Stopping for tea breaks while at work does nothing to make people more efficient or prevent them from feeling tired, research suggests.
A study that simulated a seven-hour office-like day – including tasks testing attention, concentration, learning, and memory – showed that healthy men would still experience mental fatigue despite taking 10-minute breaks every 50 minutes.
Lead author Professor Marius Brazaitis, of Lithuanian Sports University’s Institute of Sport Science and Innovations, said: “Contrary to popular belief, our findings show that taking short breaks during the work day does not improve cognitive function or prevent fatigue.
For the study, the researchers examined the cognitive function, motivation, mood, and brain activity in 18 healthy men aged 23 to 29.
To test cognitive function, the scientists set the participants nine different tasks that involved attention, concentration, learning and memory.
The researchers simulated an office-like environment for a day where the men completed the tasks over a seven-hour period.
The participants were told to take a 10-minute break every 50 minutes.

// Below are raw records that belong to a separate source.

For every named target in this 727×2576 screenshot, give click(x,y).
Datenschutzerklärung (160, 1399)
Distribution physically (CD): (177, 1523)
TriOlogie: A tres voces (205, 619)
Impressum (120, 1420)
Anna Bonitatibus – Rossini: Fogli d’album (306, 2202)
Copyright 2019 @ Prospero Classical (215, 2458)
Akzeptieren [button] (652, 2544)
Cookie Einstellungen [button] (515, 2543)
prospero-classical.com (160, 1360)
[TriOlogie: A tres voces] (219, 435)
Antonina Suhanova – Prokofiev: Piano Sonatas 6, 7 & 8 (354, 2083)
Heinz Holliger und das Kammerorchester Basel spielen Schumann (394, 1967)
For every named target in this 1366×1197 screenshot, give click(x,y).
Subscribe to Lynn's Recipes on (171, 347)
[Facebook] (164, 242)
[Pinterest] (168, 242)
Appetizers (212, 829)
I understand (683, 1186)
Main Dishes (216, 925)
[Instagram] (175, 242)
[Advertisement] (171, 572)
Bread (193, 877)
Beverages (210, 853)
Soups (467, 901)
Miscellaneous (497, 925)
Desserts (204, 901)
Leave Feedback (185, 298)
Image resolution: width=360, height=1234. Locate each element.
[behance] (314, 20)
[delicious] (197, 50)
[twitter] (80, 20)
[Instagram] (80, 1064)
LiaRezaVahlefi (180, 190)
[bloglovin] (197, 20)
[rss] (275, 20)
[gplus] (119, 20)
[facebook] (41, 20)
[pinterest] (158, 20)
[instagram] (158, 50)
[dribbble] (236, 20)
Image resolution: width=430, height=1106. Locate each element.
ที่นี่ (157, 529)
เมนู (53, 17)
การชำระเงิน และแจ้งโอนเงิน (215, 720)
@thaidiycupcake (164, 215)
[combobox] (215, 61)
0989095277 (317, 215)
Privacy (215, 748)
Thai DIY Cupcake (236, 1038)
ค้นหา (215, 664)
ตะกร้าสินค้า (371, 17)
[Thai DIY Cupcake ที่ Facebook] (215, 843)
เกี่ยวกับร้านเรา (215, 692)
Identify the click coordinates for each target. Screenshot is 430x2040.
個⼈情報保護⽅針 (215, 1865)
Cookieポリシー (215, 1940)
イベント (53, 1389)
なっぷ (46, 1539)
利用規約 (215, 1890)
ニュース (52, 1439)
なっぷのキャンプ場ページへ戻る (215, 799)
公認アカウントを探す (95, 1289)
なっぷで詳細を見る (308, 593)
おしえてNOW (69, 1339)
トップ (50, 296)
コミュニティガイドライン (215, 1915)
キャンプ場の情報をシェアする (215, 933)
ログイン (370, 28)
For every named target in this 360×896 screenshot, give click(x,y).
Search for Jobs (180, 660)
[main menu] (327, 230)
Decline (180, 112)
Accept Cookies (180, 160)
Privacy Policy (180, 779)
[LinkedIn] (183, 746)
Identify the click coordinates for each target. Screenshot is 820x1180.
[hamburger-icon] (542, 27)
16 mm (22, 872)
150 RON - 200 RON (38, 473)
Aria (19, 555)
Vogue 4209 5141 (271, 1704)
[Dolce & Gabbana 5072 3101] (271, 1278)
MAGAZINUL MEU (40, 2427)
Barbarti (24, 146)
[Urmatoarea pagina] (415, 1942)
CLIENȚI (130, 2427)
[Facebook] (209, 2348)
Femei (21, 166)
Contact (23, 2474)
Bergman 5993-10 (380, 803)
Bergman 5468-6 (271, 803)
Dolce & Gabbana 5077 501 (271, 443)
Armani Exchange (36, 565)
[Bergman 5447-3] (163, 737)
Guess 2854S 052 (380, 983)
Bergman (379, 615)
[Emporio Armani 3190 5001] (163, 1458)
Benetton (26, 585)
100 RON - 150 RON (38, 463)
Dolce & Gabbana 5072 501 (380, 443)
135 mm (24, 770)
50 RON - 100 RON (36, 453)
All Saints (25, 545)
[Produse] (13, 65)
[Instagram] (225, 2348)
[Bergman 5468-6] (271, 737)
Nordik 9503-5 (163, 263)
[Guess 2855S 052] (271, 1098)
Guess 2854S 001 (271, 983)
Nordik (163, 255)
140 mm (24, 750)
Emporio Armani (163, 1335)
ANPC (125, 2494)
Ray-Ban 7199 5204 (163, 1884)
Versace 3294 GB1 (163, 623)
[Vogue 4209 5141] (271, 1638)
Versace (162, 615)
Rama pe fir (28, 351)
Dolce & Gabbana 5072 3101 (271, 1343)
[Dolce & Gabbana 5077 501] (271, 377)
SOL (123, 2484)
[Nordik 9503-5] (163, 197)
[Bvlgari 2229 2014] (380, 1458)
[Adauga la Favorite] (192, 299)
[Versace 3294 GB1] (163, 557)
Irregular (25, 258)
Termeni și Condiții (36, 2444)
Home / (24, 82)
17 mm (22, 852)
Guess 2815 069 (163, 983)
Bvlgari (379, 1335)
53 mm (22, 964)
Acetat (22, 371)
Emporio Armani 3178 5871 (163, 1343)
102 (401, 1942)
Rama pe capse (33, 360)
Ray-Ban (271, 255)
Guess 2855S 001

When compared with a control day without work, the team found the tasks affected the participants’ ability to focus, impacting cognitive functions including attention, learning and visual recognition.
Even after a four-and-a-half-hour rest, the participants struggled to recover fully, they added.
Commenting on the research, Dr Colin Rigby, reader in enterprise at Keele Business School, who was not involved in the study, said: “The idea that tasks can be broken down to fit within a pattern of breaks becomes a work-related task in itself, thus compounding the work pressure.
“Many workers don’t take breaks that are already scheduled, they eat lunch at their desks and don’t take their full quota of holidays.
“Chopping and changing tasks with breaks can lead to task anxiety.
“By leaving a task when it is not complete, or at a natural stopping point to fulfil a break obligation, you are doing neither wholeheartedly but watching the clock.
“Also, interrupted flow means that time is taken from task time, as you are trying to remember where you were and pick up on the thought processes when you return from the break, making you less efficient.”
The findings were published in the International Journal of Psychophysiology.